Neuer Waldzustandsbericht veröffentlicht: Wie geht es dem Berliner Wald?
Die Zahl der kerngesunden Bäume ist zurückgegangen in Berlin. Doch es gibt Hoffnung – und das liegt am furchtbar nassen Sommer.
Das Wetter war wohl zu schön für die Natur: Nach jahrelanger Verbesserung ging es den Berliner Waldbäumen zuletzt wieder etwas schlechter. Vor allem den Laubbäumen haben die trockenheißen Sommer 2015 und 2016 zugesetzt, heißt es im gerade veröffentlichen Waldzustandsbericht. Für den wurden im Sommer knapp 1000 Bäume – seit vielen Jahren dieselben Exemplare – in allen Berliner Forsten begutachtet.
Wie im Jahr davor war rund die Hälfte der Bäume leicht geschädigt. Allerdings sank der Anteil der kerngesunden von 39 auf 34 Prozent, die Quote der deutlich geschädigten stieg von elf auf 15 Prozent. Bewertungskriterium ist, wie stark die Krone verlichtet ist.
Laubbäume reagieren schneller und stärker auf widrige Bedingungen als Nadelgehölze. Deshalb gab es bei den nach wie vor dominierenden Kiefern nur leichte Verschlechterungen, während vor allem die Eichen gelitten haben: Der Anteil der gesunden Exemplare sank von 37 auf 22 Prozent. Bei den Kiefern ging dieser Anteil von 41 auf 37 Prozent zurück. Kiefern machen rund 60 Prozent des Berliner Waldbaumbestandes aus, gefolgt von Eichen mit 21 Prozent. Andere Arten folgen mit deutlichem Abstand.

**AUFGABE IM DETAIL**:
Schreiben Sie aus dem Artikel über den Berliner Wald alles von „Die Zahl der“ bis hinunter zu „Krone verlichtet ist.“ wortgetreu ab. Die Datensätze spielen hierfür keine Rolle.

**QUELLMATERIAL**:

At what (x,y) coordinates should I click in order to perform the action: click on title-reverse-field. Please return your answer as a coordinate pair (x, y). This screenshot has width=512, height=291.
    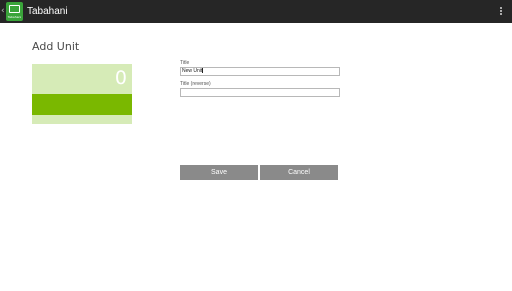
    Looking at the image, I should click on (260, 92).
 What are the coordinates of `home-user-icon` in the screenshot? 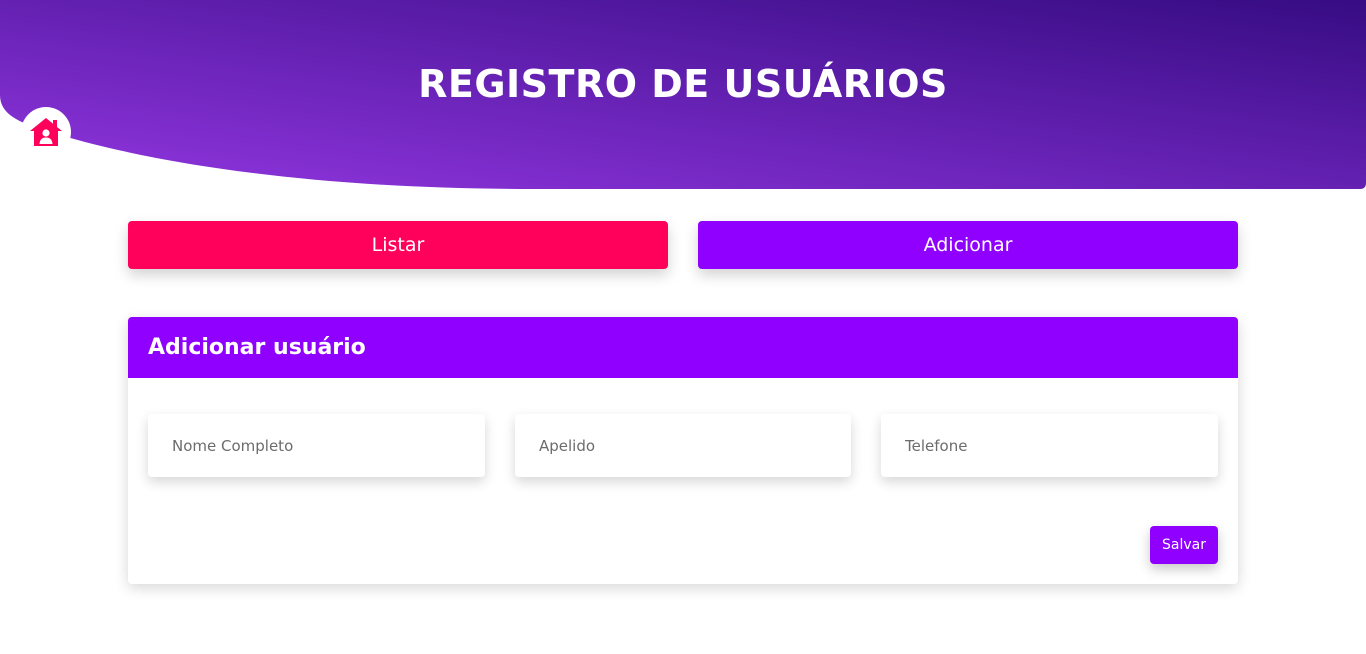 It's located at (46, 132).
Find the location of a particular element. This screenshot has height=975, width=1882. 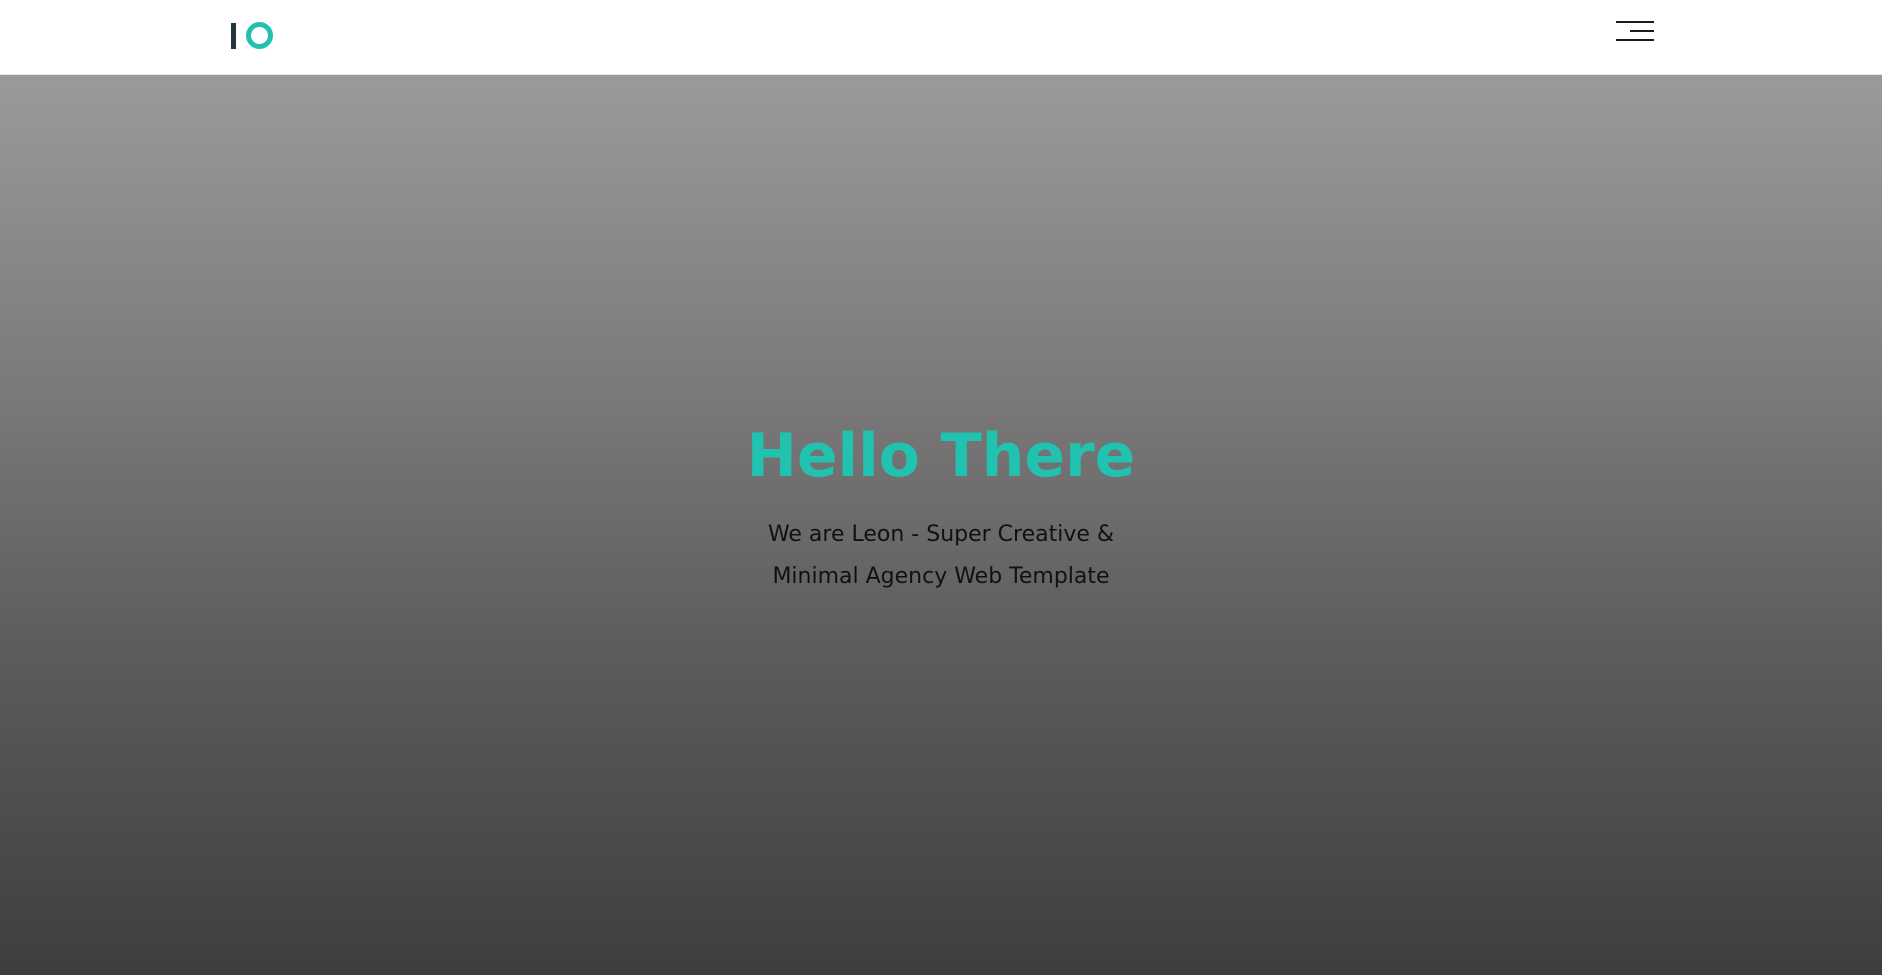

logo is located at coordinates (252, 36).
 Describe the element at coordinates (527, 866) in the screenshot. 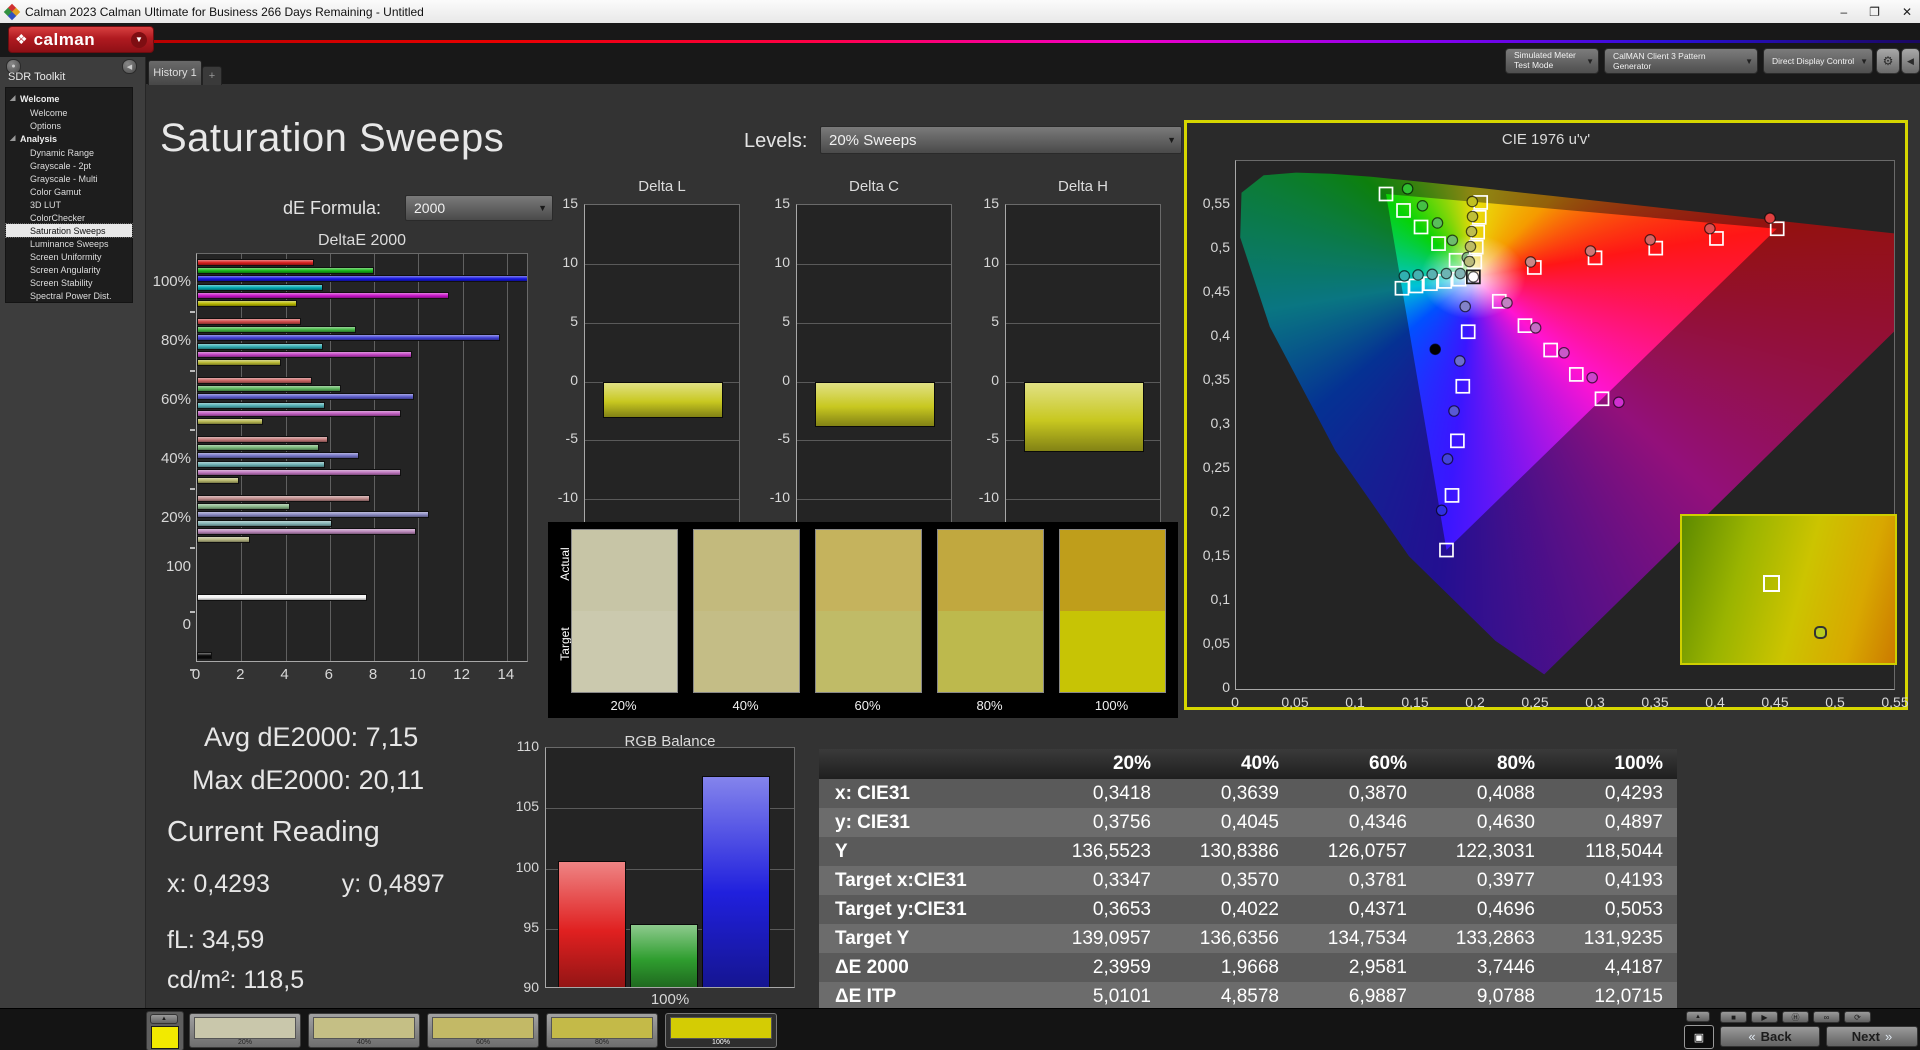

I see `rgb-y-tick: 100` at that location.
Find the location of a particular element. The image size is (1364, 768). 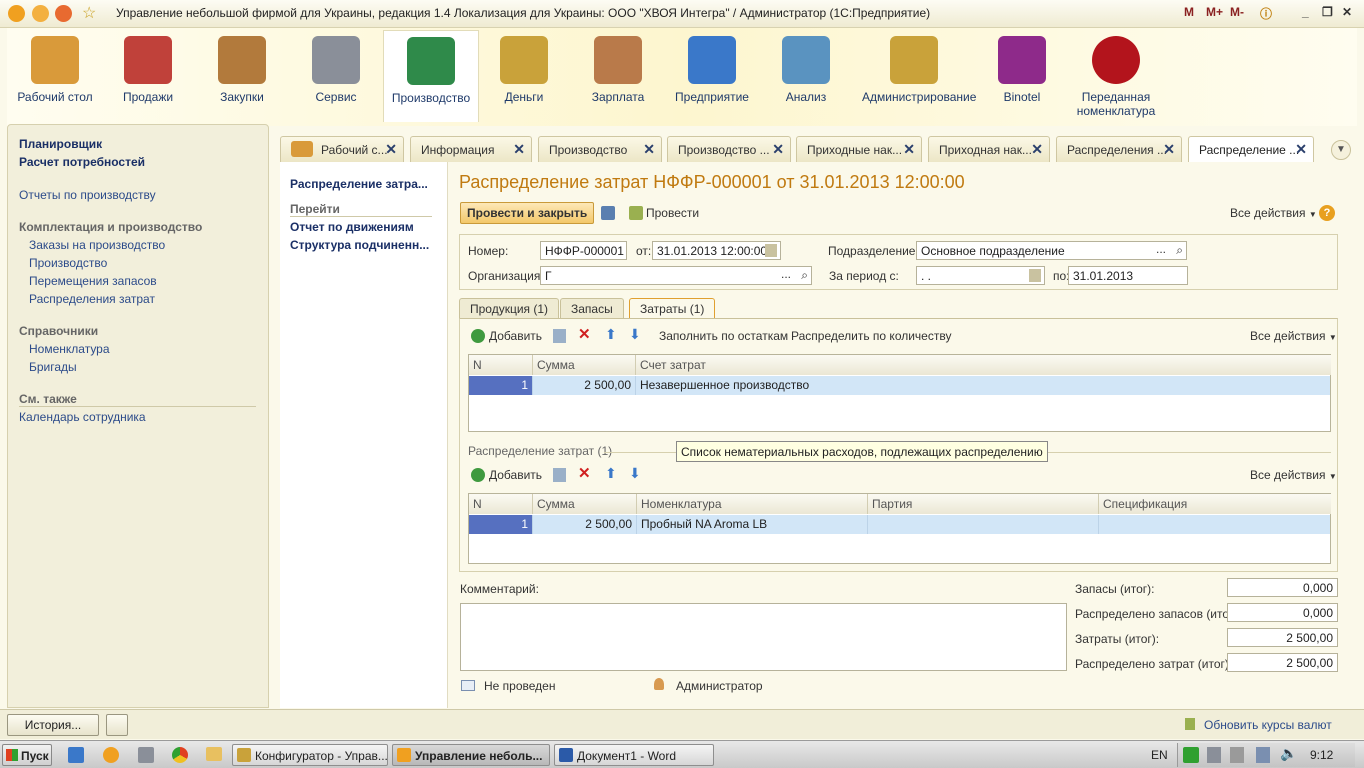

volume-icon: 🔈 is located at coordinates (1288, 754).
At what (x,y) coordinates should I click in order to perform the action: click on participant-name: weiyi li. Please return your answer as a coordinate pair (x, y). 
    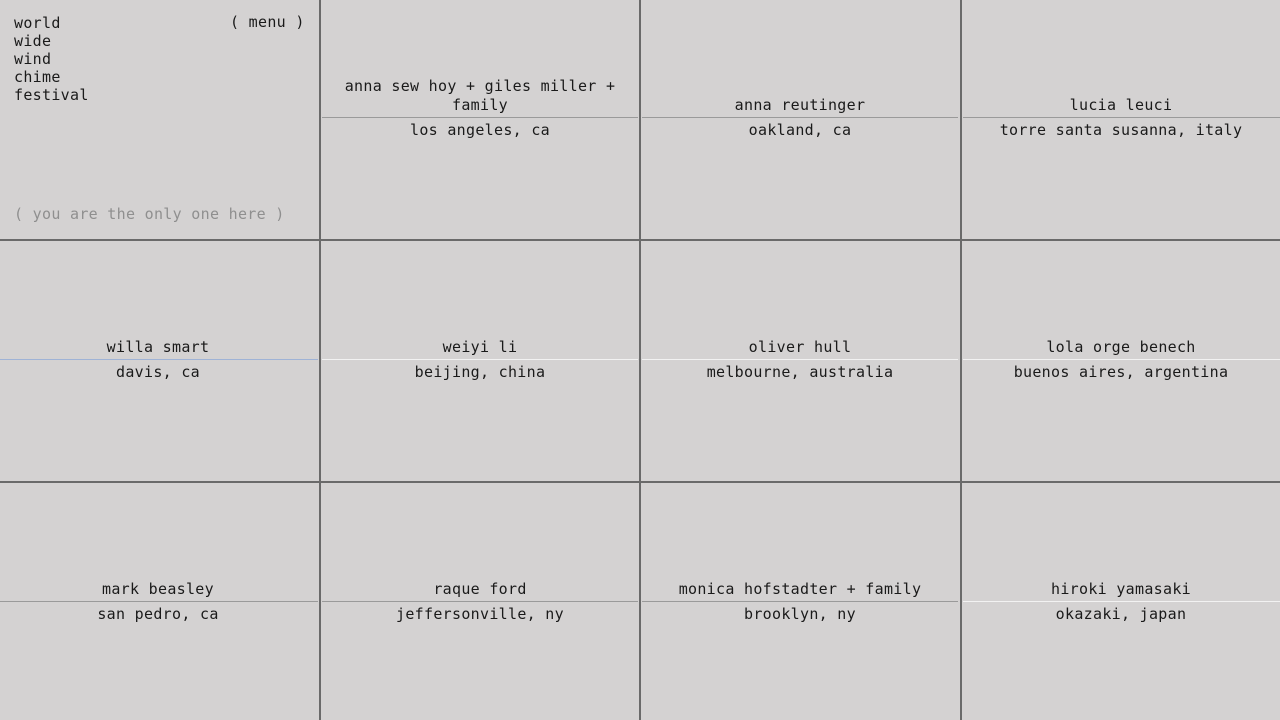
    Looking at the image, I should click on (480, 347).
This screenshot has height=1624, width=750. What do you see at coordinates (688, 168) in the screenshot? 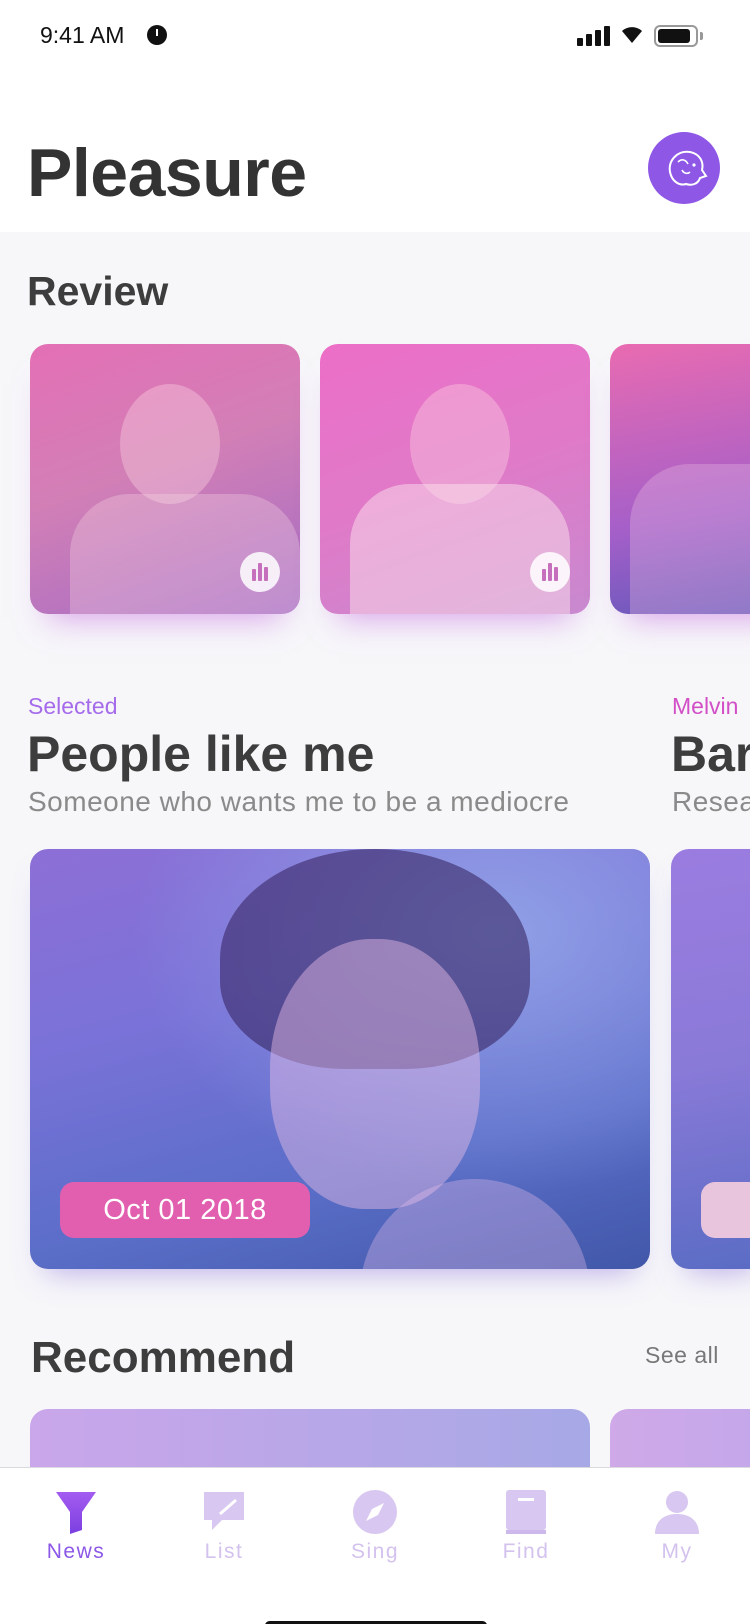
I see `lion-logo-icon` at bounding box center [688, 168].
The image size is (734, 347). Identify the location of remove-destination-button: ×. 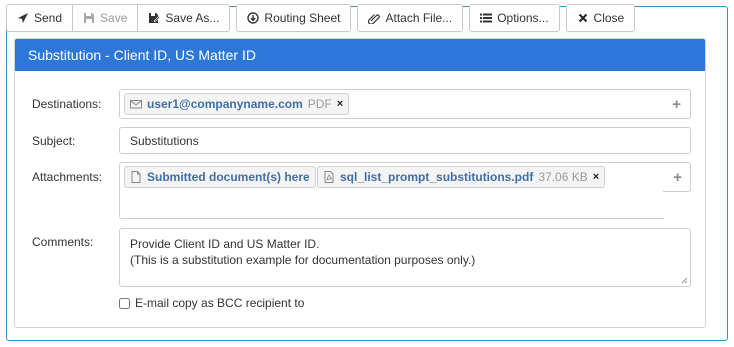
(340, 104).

**LÖSUNG DER AUFGABE**:
Die Zahl der kerngesunden Bäume ist zurückgegangen in Berlin. Doch es gibt Hoffnung – und das liegt am furchtbar nassen Sommer.
Das Wetter war wohl zu schön für die Natur: Nach jahrelanger Verbesserung ging es den Berliner Waldbäumen zuletzt wieder etwas schlechter. Vor allem den Laubbäumen haben die trockenheißen Sommer 2015 und 2016 zugesetzt, heißt es im gerade veröffentlichen Waldzustandsbericht. Für den wurden im Sommer knapp 1000 Bäume – seit vielen Jahren dieselben Exemplare – in allen Berliner Forsten begutachtet.
Wie im Jahr davor war rund die Hälfte der Bäume leicht geschädigt. Allerdings sank der Anteil der kerngesunden von 39 auf 34 Prozent, die Quote der deutlich geschädigten stieg von elf auf 15 Prozent. Bewertungskriterium ist, wie stark die Krone verlichtet ist.